Publicado originalmente em Época, em 10/03/2011
Peter Moon
Em 1500, a Mata Atlântica cobria todo o litoral nordestino. Hoje o que sobrou é a Zona da Mata. De mata só tem o nome. É um mar de canaviais pontilhados por fragmentos da floresta. Uma dessas ilhas fica em Barra de Mamanguape, no litoral da Paraíba. Lá vive um bando de macacos-pregos-galegos (Cebus flavius): uma fêmea, um filhote e quatro machos. Eles vivem em árvores e raramente descem ao solo. Comem frutas e insetos. Três machos gostam de comer cupins. Para satisfazer seu apetite, usam uma técnica sofisticada. Eles escolhem um graveto reto e resistente. Arrancam qualquer imperfeição. O resultado é uma vara de pescar cupins. Aí começa a “pescaria”.
O macaco senta ante o cupinzeiro, enrola a cauda no tronco e segura o espeto na mão direita. Não o usa como uma picareta para abrir um buraco no cupinzeiro. É um instrumento de precisão. O macaco segura o espeto na posição horizontal e o empurra, girando como uma chave de fenda. Em menos de um minuto o espeto entra 10 centímetros. É retirado cheio de cupins, prontamente devorados. “O procedimento é repetido três ou quatro vezes. É um comportamento fascinante”, diz o biólogo Antonio Souto, de 49 anos, da Universidade Federal de Pernambuco (UFPE), o líder da pesquisa publicada na semana passada na revista inglesa Biology Letters.

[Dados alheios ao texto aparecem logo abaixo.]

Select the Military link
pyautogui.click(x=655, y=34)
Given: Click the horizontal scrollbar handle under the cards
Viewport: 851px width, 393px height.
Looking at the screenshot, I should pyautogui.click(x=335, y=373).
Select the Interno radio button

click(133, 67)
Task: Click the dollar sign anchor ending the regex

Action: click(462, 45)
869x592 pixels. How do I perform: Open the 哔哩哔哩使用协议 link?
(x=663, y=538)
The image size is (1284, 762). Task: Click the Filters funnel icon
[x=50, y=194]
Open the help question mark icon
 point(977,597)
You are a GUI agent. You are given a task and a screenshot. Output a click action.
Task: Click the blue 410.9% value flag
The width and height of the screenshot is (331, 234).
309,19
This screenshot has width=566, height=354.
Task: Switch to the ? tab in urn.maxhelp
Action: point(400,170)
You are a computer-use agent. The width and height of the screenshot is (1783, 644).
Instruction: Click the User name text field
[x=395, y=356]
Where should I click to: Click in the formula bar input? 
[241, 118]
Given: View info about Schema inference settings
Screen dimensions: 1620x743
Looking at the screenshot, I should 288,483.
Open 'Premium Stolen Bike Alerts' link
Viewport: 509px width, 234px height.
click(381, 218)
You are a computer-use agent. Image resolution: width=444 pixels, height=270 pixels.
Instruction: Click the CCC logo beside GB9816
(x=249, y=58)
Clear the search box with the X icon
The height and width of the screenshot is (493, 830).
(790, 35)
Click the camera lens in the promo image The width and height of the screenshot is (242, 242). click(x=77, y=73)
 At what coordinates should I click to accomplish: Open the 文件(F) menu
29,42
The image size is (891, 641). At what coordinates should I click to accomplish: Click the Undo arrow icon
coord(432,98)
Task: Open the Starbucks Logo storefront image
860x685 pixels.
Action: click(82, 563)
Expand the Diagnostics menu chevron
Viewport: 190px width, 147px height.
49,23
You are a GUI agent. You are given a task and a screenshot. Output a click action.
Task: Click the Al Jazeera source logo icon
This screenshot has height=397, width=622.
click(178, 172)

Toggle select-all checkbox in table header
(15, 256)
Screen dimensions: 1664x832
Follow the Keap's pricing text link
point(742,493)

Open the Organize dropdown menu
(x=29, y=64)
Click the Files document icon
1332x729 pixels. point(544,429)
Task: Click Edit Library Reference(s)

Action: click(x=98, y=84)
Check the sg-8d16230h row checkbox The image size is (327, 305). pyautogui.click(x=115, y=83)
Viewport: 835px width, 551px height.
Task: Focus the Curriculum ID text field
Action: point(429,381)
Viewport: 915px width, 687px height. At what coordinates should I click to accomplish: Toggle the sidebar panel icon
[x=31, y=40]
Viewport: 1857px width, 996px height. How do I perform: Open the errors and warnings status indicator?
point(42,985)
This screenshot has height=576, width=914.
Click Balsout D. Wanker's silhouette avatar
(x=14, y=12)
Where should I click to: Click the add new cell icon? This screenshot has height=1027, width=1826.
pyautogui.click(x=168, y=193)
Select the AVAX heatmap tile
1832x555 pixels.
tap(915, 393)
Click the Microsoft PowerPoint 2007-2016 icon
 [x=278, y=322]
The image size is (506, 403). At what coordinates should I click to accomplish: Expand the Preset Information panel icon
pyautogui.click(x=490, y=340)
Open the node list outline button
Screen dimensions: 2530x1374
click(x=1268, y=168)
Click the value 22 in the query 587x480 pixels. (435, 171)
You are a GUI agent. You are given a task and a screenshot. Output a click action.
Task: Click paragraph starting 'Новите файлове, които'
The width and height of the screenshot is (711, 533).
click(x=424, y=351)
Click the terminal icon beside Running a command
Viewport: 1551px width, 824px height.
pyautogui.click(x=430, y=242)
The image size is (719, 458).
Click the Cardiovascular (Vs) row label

A pescaria de cupins é um dos usos de ferramenta mais sofisticados registrados em animais. Nas Américas, só outro bando de macacos-pregos (da espécie Cebus libidinosus) mostra destreza similar. Usa pedras para quebrar cocos numa serra no Piauí. Até sua descoberta, em 2004, pensava-se que, entre os primatas, só chimpanzés, orangotangos e humanos usavam ferramentas. Isso significa que a semente da cognição pode ser muito mais antiga do que se supunha – o ancestral comum entre humanos e macacos-pregos viveu há 40 milhões de anos (e não há “apenas” 6 milhões, como no caso do chimpanzé).
Não se sabe como nem quando os macacos da Paraíba criaram a técnica de pescar cupins. Só se sabe por que giram o espeto. Ele quebra se for simplesmente enfiado e retirado. Ao girá-lo, sai inteiro (os pesquisadores experimentaram). As biólogas Camila Bione e Monique Bastos avistaram a pescaria oito vezes em 140 horas de observação, de julho a novembro de 2009. O bando vive numa ilha de mata de 300 hectares, cercada pelos canaviais de três usineiros. O estudo se restringiu aos 96 hectares de uma única propriedade.O macaco-prego-galego foi descoberto em 1648 pelo naturalista alemão Georg Marcgrave. Desde então, não foi mais visto. Foi redescoberto em 2004, vivendo em bandos esparsos do Rio Grande do Norte a Alagoas. A espécie está entre os 25 primatas mais ameaçados. Quais técnicas os outros bandos remanescentes podem ter desenvolvido? Teremos tempo de estudá-las?